→ **Instructions to follow**: Copy the material below word for word, from the line containing "You are a GUI" through the line containing "[x=292, y=108]", and leave out the pictures.

→ **Dataset records**:
============================================================

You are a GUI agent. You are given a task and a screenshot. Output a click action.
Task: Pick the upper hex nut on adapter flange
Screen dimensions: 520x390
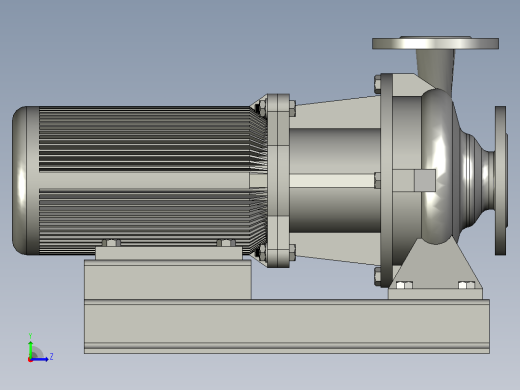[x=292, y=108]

============================================================

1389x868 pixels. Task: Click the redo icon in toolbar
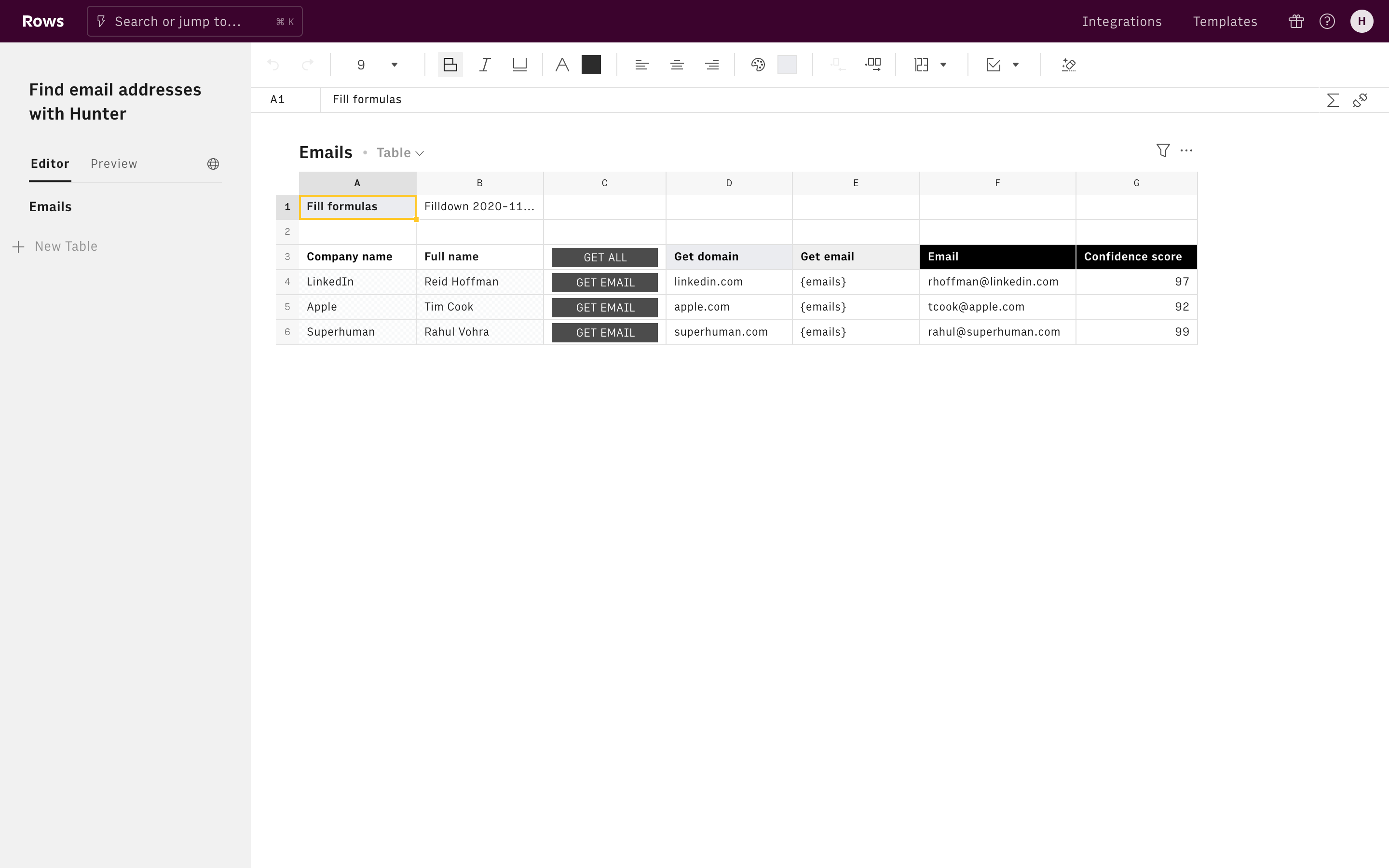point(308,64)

============================================================

→ **Task result**:
You are a GUI agent. You are given a task and a screenshot. Output a click action.
Task: Pick the upper hex nut on adapter flange
Screen dimensions: 520x390
[x=292, y=108]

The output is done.